Manhaj

Menasehati Penguasa dengan Cara yang Baik

Tidak seorang pun yang terjaga dari kesalahan (ma’sum), selain para Nabi. Saling menasehati ke jalan Allah merupakan pokok kebaikan agama ini.

وَتَوَاصَوْا۟ بِٱلْحَقِّ وَتَوَاصَوْا۟ بِٱلصَّبْرِ

“Dan hendaklah saling menasehati dalam mentaati kebenaran dan saling menasehati supaya menetapi kesabaran”. (QS. Al-’Asr: 3)

Dari Tamim ad-Dari Radhiyallahu’anhu, Rasulullah ﷺ bersabda: “Islam seluruhnya nasehat untuk beriman kepada Allah, kitab-Nya, mengikuti RasulNya, menasehati pemimpin umat Islam dan seluruh kaum muslimin”. (Bukhari 1/21, Muslim (no. 55).

Dari Abu Hurairah radhiyallahu’anhu, Rasulullah ﷺ bersabda, “Sungguh Allah senantiasa ridho kepada kalian tiga perkara, “Kalian beribadah kepada Allah dan tidak berbuat syirik dengan apapun, berpegang teguh dengan tali agama Allah, jangan bercerai berai, dan menasehati pemimpin yang Allah pilihkan untuk mengatur urusan kalian.” (HR. Muslim (no. 1715).

Salah satu pokok aqidah ahlu sunnah adalah menaati pemimpin dan tidak boleh mencela, mengangkat senjata, menggulingkan penguasa.

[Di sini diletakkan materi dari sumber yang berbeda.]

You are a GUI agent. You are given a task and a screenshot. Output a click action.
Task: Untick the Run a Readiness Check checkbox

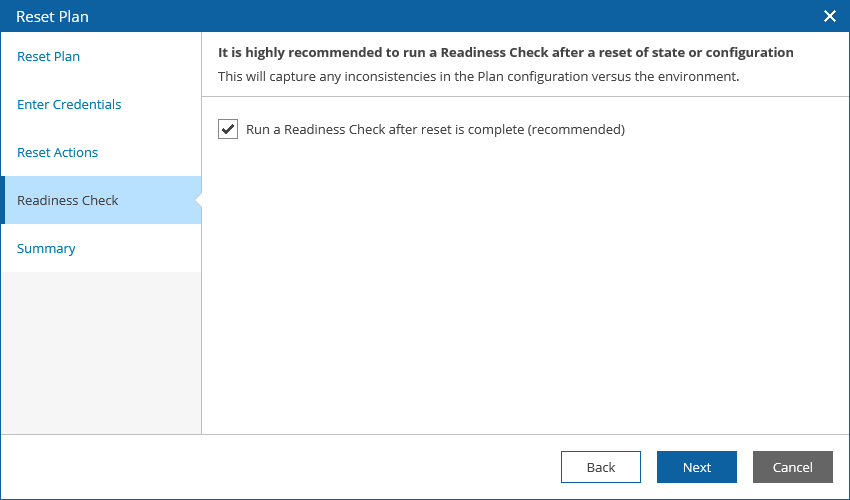pos(228,129)
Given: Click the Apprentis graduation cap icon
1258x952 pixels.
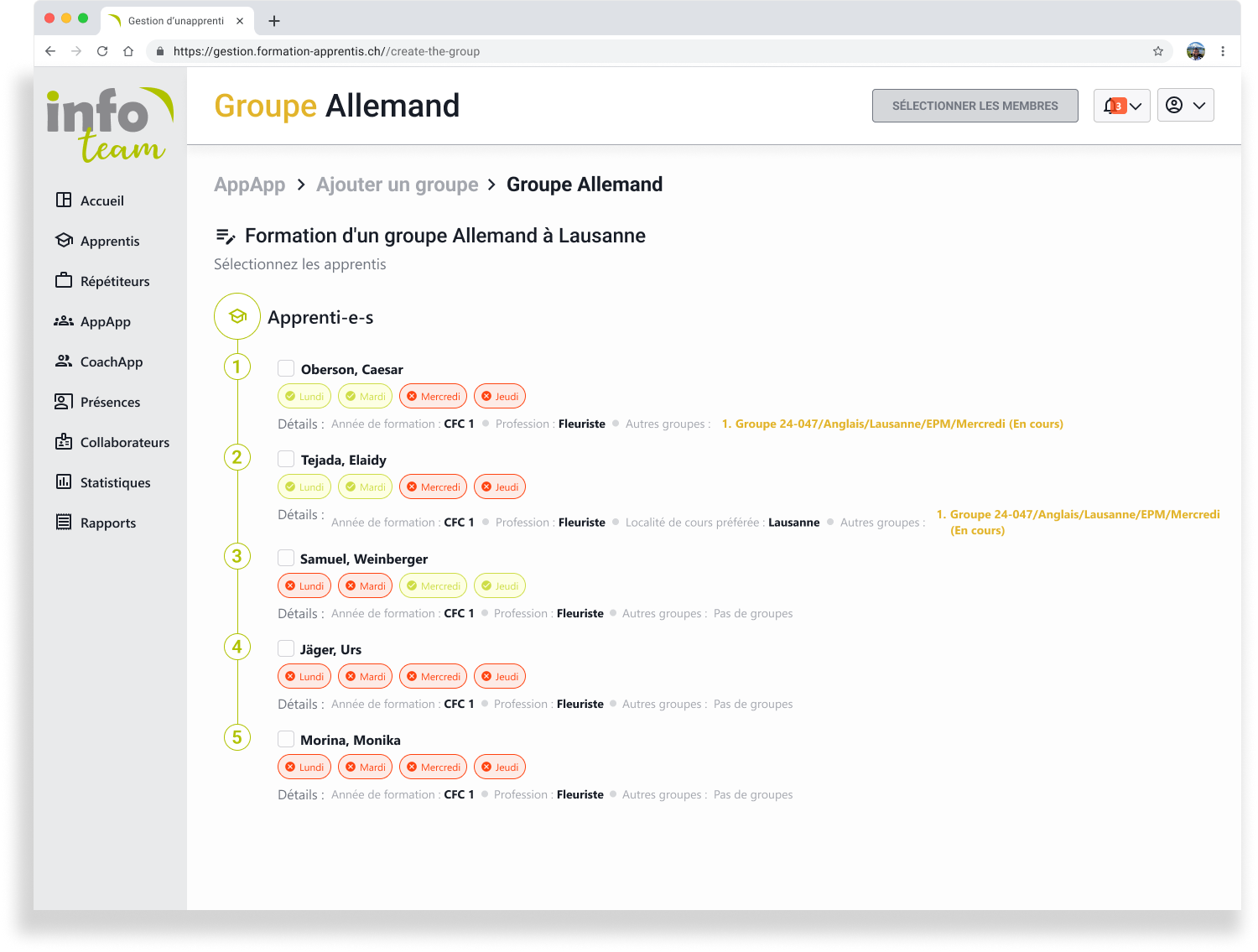Looking at the screenshot, I should pyautogui.click(x=64, y=241).
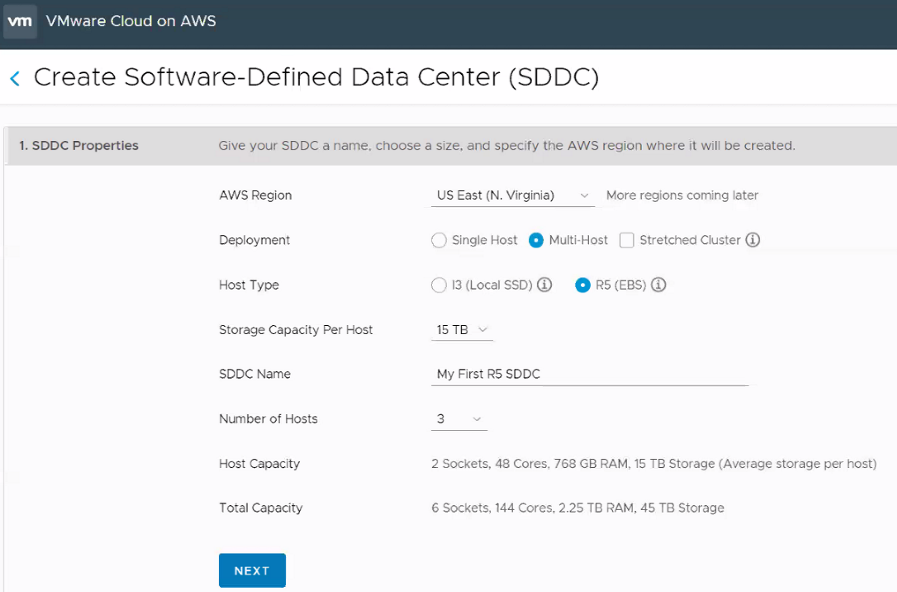Enable the Stretched Cluster checkbox

pos(627,240)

Tidak ada yang menyelisihi aqidah ini kecuali ahlu bid’ah seperti khawarij, syi’ah, mu’tazilah dan yang sefaham dengan mereka.

Islam adalah agama nasehat, menuntun kita untuk saling menasehati diatas kebenaran. Termasuk menyampaikan kalimat yang haq dihadapan penguasa yang zalim dengan cara yang baik dan terhormat, merupakan jihad yang agung disisi Allah. Dari Abu Sa’id Radhiyallahu’anhu, Rasulullah ﷺ bersabda: 

“Jihad yang utama menyampaikan kebenaran dihadapan pemimpin yang zalim”. (Ahmad (no. 11143), Shahih Al-Jami; (no. 1100). 

Islam tidak memberi ruang untuk makar dan kudeta, bahkan sekedar mendoakan keburukan bagi penguasa. Diriwayatkan Imam Al-Baihaqi, bahwa Imam Hasan AlBasri (21-110 H) pernah mendengar seseorang mendoakan keburukan untuk Hajjaj bin Yusuf At-Tsaqafi (40-95 H), maka Imam al-Hasan Rahimahullah berkata kepadanya:

“Jangan kau lakukan itu, karena kalian diberi pemimpin sesuai dengan perangai kalian. Aku khawatir jika Hajjaj lengser atau mati, maka yang akan memimpin kalian setelahnya adalah kera dan babi”.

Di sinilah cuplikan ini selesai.